_Brief 1_
Answer these questions using the crappie fishing text below:
(a) Which location produces big crappies all winter because of a warm water discharge?
(b) What line does the text say to spool on a smaller spinning reel?
(c) How much money will likely fill a tacklebox for a spring and summer of crappie fishing?

_Excerpted text_
* begin *

One of the earliest fish available to anglers, even in the latest of springs, is the crappie.  They’re ubiquitous, found on flows of all sorts from small farm ponds and mesotrophic rivers of the Dakota prairies, to the wandering chains of lakes in Minnesota.  In the latter state, where pike and walleye fishing is bounded by dates on the calendar, crappies provide early access to long-rod angling after an extended winter.  In the former, they may be available year round as locations like Nelson Lake kick out big slabs all winter thanks to a warm water discharge.

Wherever you seek these speckled panfish this spring when the ice finally gives way, one adage should be your guide: keep it simple.  Crappies are the everyman of angling. They are bigger than bluegills to provide a tasty and rewarding meal, smaller and less touted than walleyes that draw the attention of many, and far easier to catch than muskies, that’s for sure.  As a result, a light or medium-light jigging rod will get the job done when angling for them.  Spool a smaller spinning reel with four-pound-test monofilament line, and the basis for the best possible crappie fishing is quickly in hand.

Even with our modern inflationary trends, crappie tackle remains the most affordable on the market and in the sporting good aisle.  Twenty dollars will likely fill a tacklebox with the jigs, tubes, grubs and other smaller soft plastics to fuel a spring and summer’s worth of crappie fishing. Go-to offerings remain 1/16 ounce insert heads that slide neatly into any one of a variety of colored two-inch tubes, and some ballhead jigs that the plastics can simply be threaded onto.  Add in a package or two of two-inch twister tails and perhaps a Beetle Spin or Road Runner jig option and a few krystal flash jigs and there’s not much else that’s needed to catch crappies, besides finding them.

* end *

_Brief 2_
Collect every line in the rows that contains the string "width". Case counts.

_Data provided_
* begin *

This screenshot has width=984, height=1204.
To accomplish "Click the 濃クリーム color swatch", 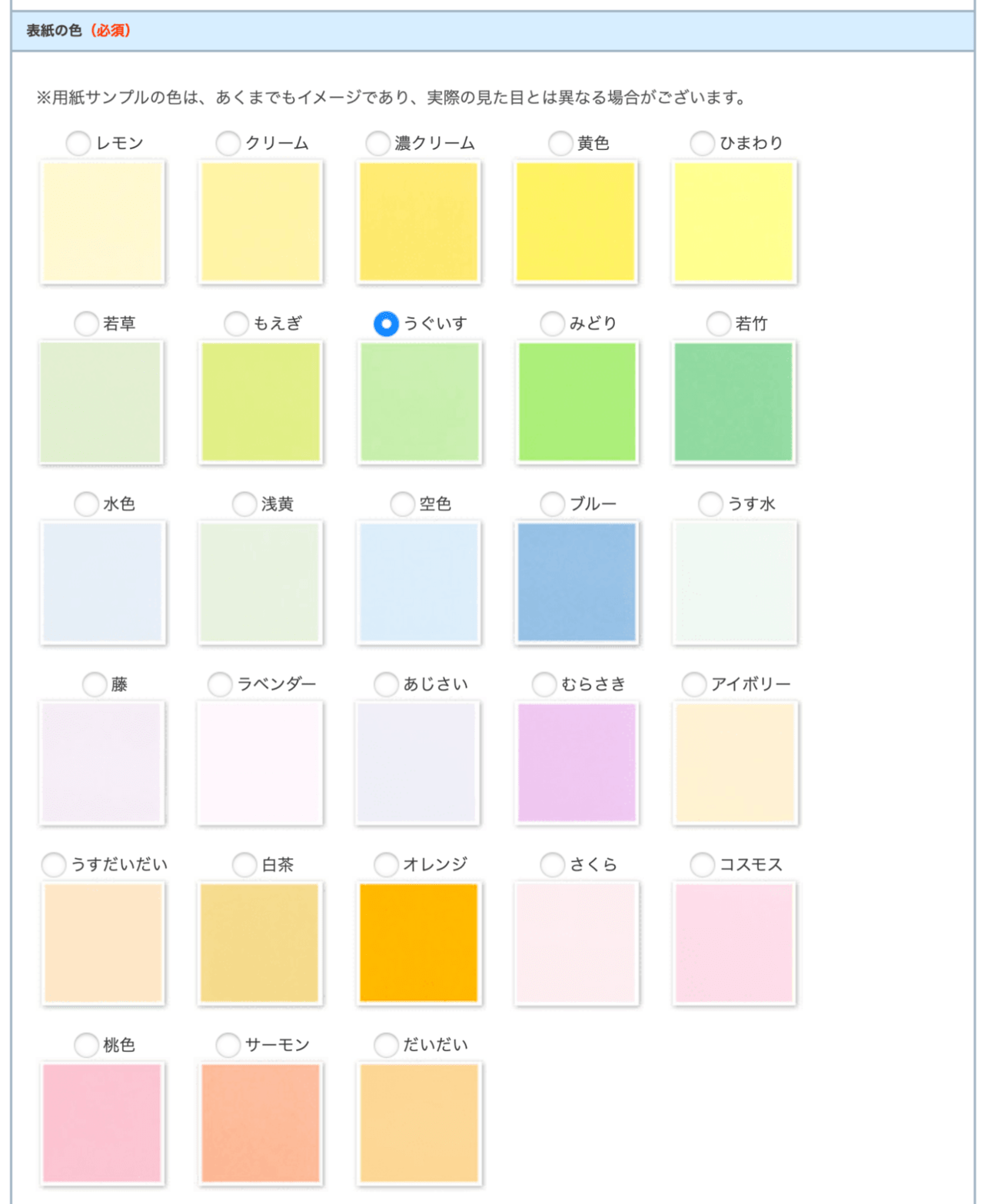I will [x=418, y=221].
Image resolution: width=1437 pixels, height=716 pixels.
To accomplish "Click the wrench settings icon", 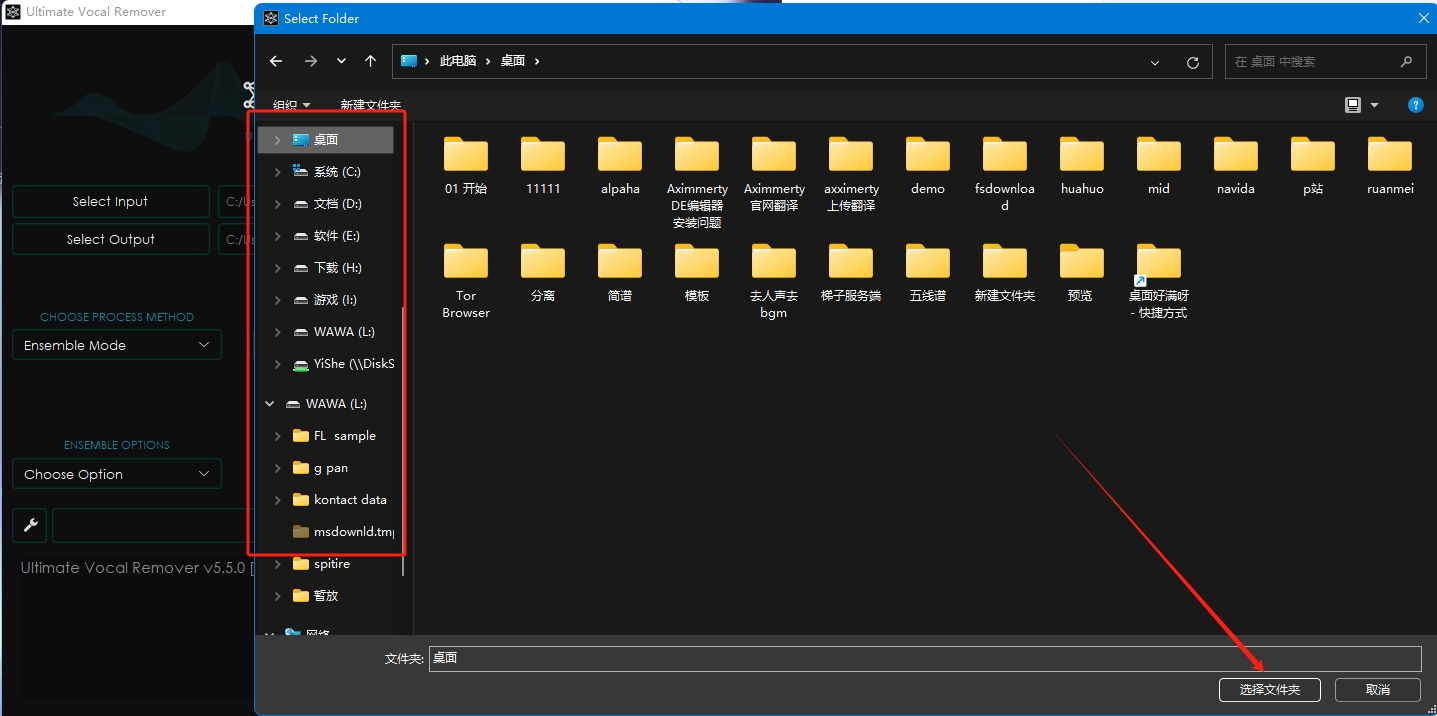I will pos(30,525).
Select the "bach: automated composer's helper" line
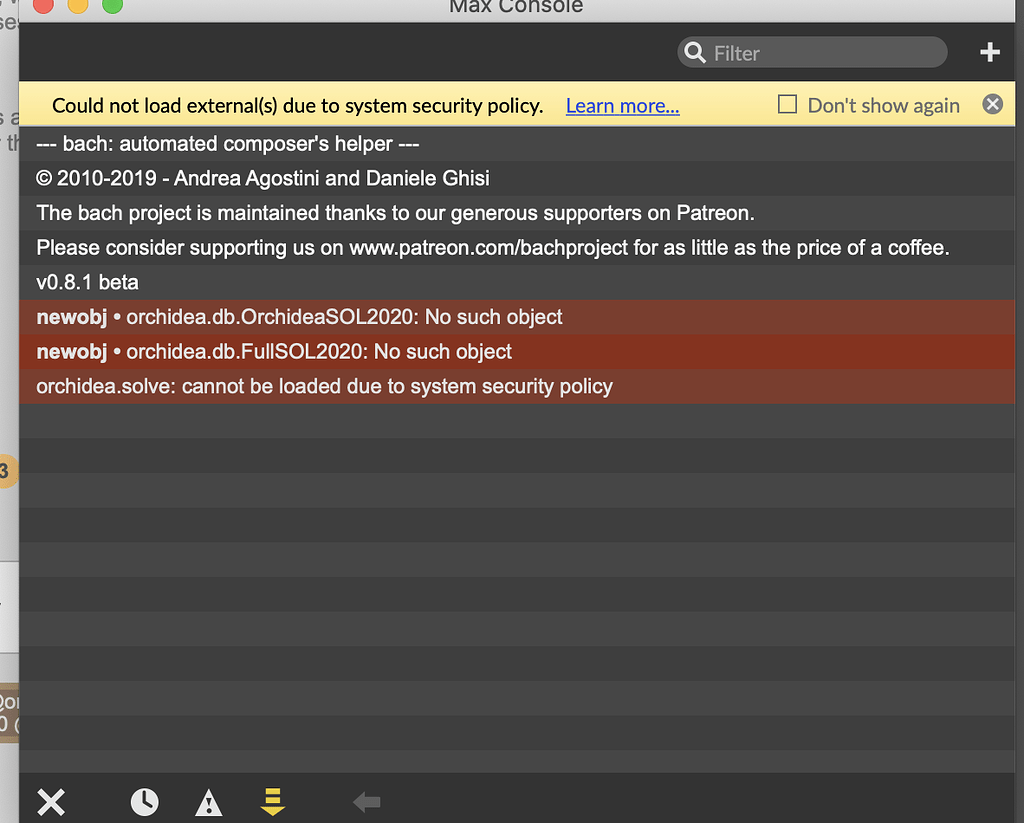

* end *

_Complete response 1_
(a) Nelson Lake
(b) Four-pound-test monofilament line
(c) Twenty dollars

_Complete response 2_
This screenshot has width=984, height=1204.
Image resolution: width=1437 pixels, height=716 pixels.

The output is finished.